Morgan Stanley saw its stock price drop from less than $ 48 on October 28 to almost $ 75 by the market close on Friday, gaining 56% during that time. This made it one of the best stocks in the financial industry around this time, with some competition Goldman Sachs and Charles Schwab, which gained 52% and 53% respectively.

Investors are optimistic that the company will continue the process of integrating E * trade and Eaton Vance in the years to come. The company spent $ 20 billion on these acquisitions in 2020 in an effort to fill gaps and offer complementary services to its clients through its electronic trading platform. The merger with E * Trade was finalized in October and the merger with Eaton Vance is expected to be finalized in the second quarter of 2021.

As the company integrates these acquisitions, investors can expect both top and bottom results to improve in the months and years to come. Management anticipates that the acquisitions will help the company generate 58% of its pre-tax earnings through wealth and asset management on a pro forma basis. This will help it continue to expand into these segments, which only accounted for 26% of its profits 10 years ago.

Additionally, in December, the board of directors approved a $ 10 billion share buyback program after the Federal Reserve eased restrictions on banks during the coronavirus pandemic. The lifting of this moratorium on share buybacks will be another positive wind to support the company’s share price.

Another period of exceptional income

Morgan Stanley announced its fourth quarter results on January 20 and they blew analyst estimates. With earnings per share (EPS) expected to be $ 1.29 and revenue to be $ 11.3 billion, the investment bank easily topped both, posting EPS of 1, 81 USD on a turnover of 13.6 billion USD. This represents growth of 26% for EPS and 39% for revenue compared to the same quarter last year, and was fueled by growth in various segments, including investment banking, fixed income securities trading and wealth management.

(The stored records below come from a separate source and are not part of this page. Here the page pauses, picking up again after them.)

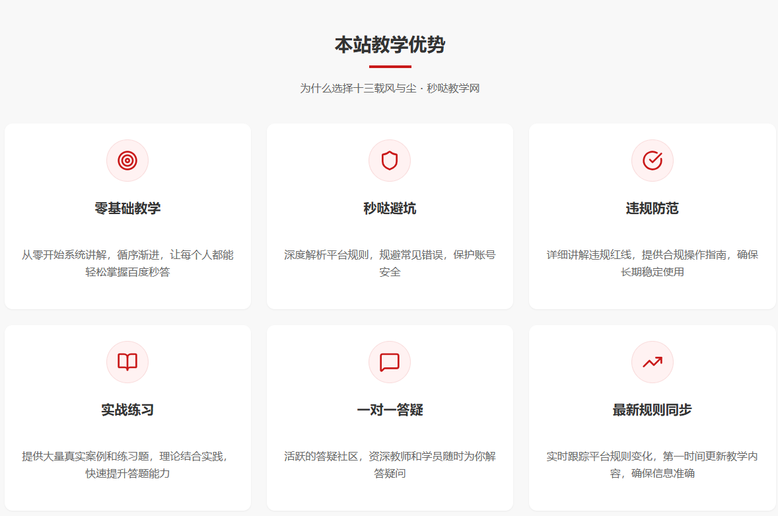This screenshot has height=516, width=778.
Task: Click the description starting with 从零开始系统讲解
Action: point(127,263)
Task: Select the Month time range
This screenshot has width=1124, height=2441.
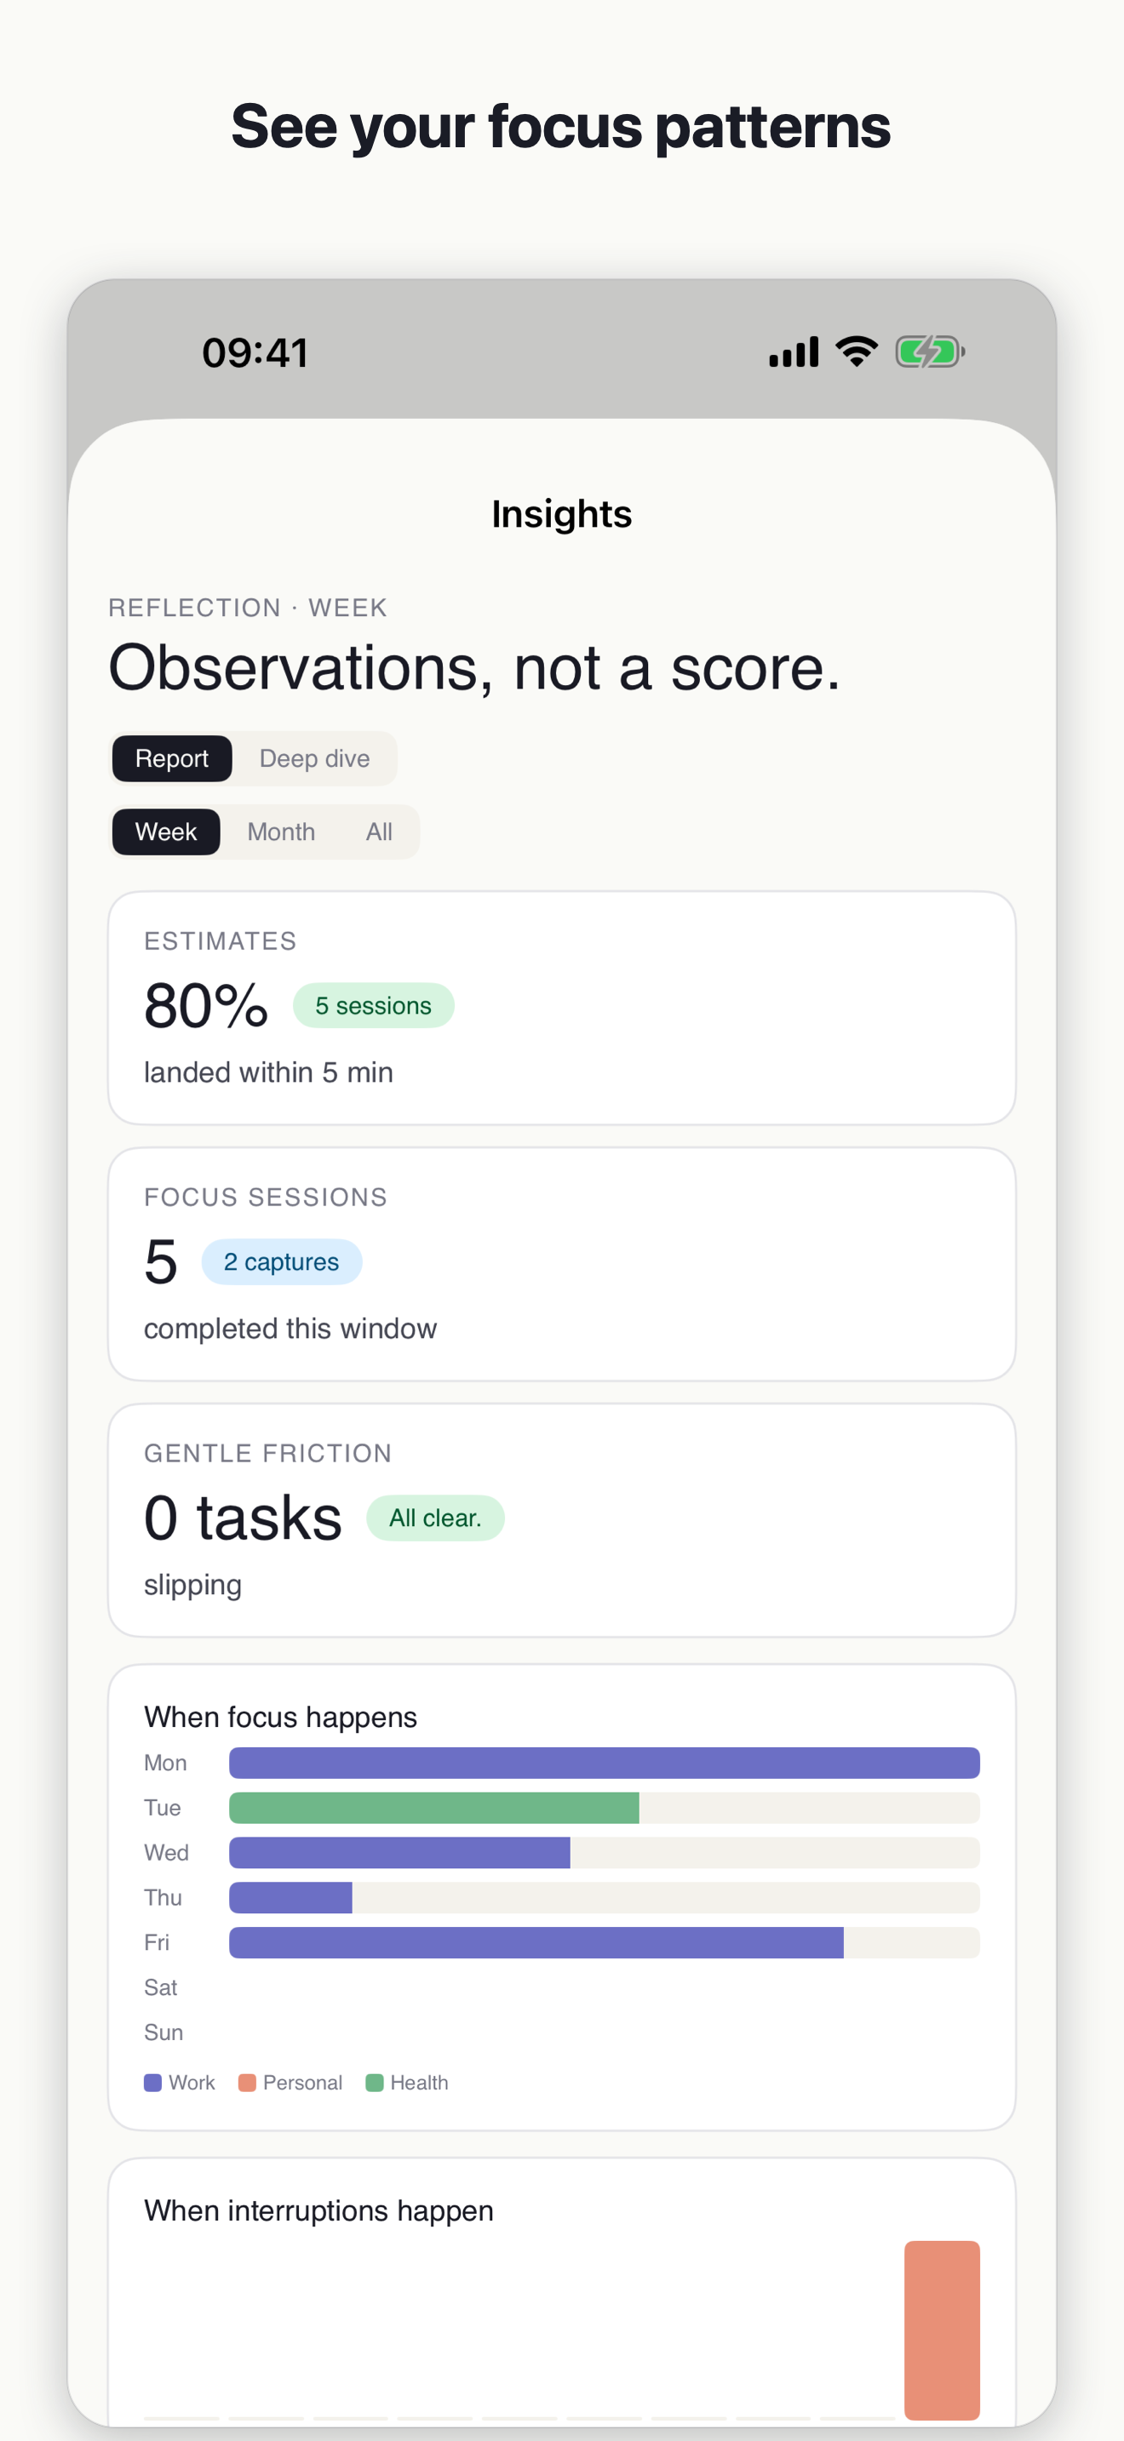Action: (281, 831)
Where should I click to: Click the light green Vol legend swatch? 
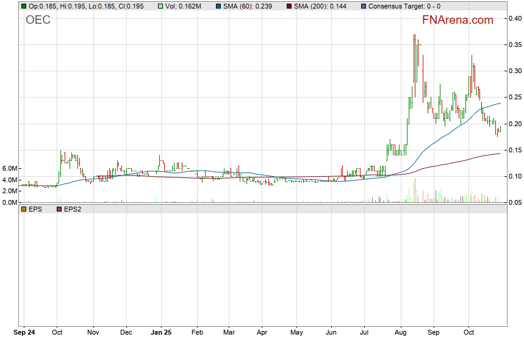[x=160, y=6]
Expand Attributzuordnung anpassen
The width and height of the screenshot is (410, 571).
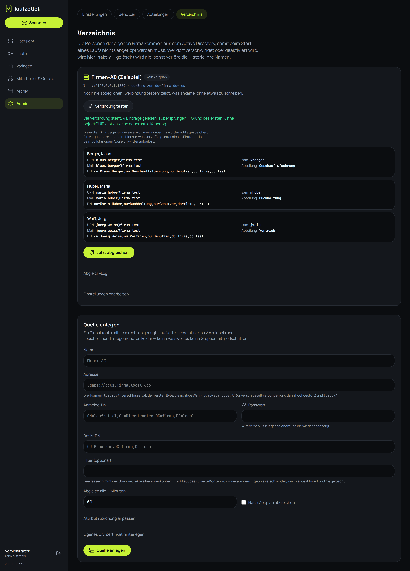[109, 518]
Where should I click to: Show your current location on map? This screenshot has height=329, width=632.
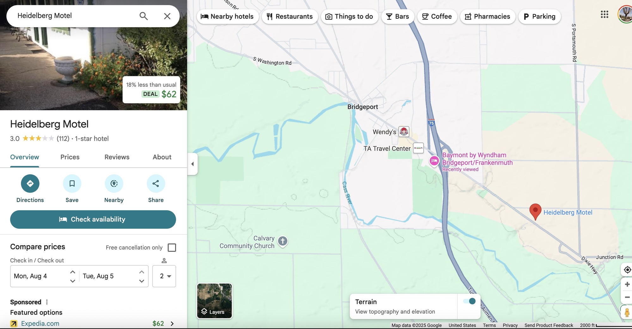tap(627, 270)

Wealth management revenue rose 24% to $ 5.68 billion, a good sign for a bank that has made a concerted effort to grow in this segment. Year over year, the investment bank has seen revenue increase 16% while EPS has increased 24%, despite challenges posed by the global pandemic.

And after?

The financial sector is expected to benefit from the recovery in economic activity in 2021 and 2022. According to a report by Swiss credit, improved credit conditions and higher interest rates will be positive for the sector as a whole. For this reason, the Credit Suisse research team believes that financial stocks are value games.

With a cheap valuation, Morgan Stanley is well positioned. While the stock isn’t quite the bargain it was in November, the company still has a price-to-earnings (P / E) ratio of 11.5, which is lower than Schwab at 27.6 and a hair under Goldman Sachs, at 11.7.

Positive economic development, improving credit conditions and an overall return to normal will help boost financial stocks. Morgan Stanley will benefit from these favorable winds while broadening its offering and increasing its bottom line, making it a must have in your portfolio.